Stated exercise
Extract the rows from the start through the line containing "point(129,1301)", and reproduce those lines verbatim.

Data entries

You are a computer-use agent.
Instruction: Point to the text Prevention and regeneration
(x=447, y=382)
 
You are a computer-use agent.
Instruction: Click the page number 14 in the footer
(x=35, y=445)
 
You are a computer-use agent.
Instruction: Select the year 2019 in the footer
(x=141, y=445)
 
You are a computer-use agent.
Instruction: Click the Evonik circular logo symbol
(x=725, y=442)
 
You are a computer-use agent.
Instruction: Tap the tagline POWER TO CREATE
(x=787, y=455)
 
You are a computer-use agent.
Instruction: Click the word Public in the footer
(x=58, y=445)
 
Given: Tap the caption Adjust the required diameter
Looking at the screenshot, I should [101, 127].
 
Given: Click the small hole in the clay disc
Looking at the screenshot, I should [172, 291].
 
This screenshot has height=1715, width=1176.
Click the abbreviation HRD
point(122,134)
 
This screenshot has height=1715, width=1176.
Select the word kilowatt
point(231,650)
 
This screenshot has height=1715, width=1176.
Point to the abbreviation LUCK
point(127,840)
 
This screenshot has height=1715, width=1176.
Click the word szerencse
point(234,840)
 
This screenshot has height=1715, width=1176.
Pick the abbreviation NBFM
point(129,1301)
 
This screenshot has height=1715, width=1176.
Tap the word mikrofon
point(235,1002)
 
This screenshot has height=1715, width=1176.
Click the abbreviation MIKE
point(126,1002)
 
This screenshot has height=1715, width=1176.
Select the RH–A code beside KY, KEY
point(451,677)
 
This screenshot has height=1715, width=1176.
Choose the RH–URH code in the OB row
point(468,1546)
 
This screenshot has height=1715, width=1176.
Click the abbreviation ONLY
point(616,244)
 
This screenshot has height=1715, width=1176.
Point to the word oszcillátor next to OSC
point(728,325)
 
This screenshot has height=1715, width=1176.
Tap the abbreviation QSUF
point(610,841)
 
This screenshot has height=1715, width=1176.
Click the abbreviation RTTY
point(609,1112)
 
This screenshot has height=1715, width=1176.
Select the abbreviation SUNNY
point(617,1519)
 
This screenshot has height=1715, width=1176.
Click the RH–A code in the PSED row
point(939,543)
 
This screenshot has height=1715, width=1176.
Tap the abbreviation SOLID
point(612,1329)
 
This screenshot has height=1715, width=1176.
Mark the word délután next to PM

Complete output
You are a computer-use agent.
Instruction: Point to the text Prevention and regeneration
(x=447, y=382)
 
You are a computer-use agent.
Instruction: Click the page number 14 in the footer
(x=35, y=445)
 
You are a computer-use agent.
Instruction: Select the year 2019 in the footer
(x=141, y=445)
 
You are a computer-use agent.
Instruction: Click the Evonik circular logo symbol
(x=725, y=442)
 
You are a computer-use agent.
Instruction: Tap the tagline POWER TO CREATE
(x=787, y=455)
 
You are a computer-use agent.
Instruction: Click the word Public in the footer
(x=58, y=445)
 
Given: Tap the caption Adjust the required diameter
Looking at the screenshot, I should [101, 127].
 
Given: Click the small hole in the clay disc
Looking at the screenshot, I should [172, 291].
 
This screenshot has height=1715, width=1176.
Click the abbreviation HRD
point(122,134)
 
This screenshot has height=1715, width=1176.
Select the word kilowatt
point(231,650)
 
This screenshot has height=1715, width=1176.
Point to the abbreviation LUCK
point(127,840)
 
This screenshot has height=1715, width=1176.
Click the word szerencse
point(234,840)
 
This screenshot has height=1715, width=1176.
Pick the abbreviation NBFM
point(129,1301)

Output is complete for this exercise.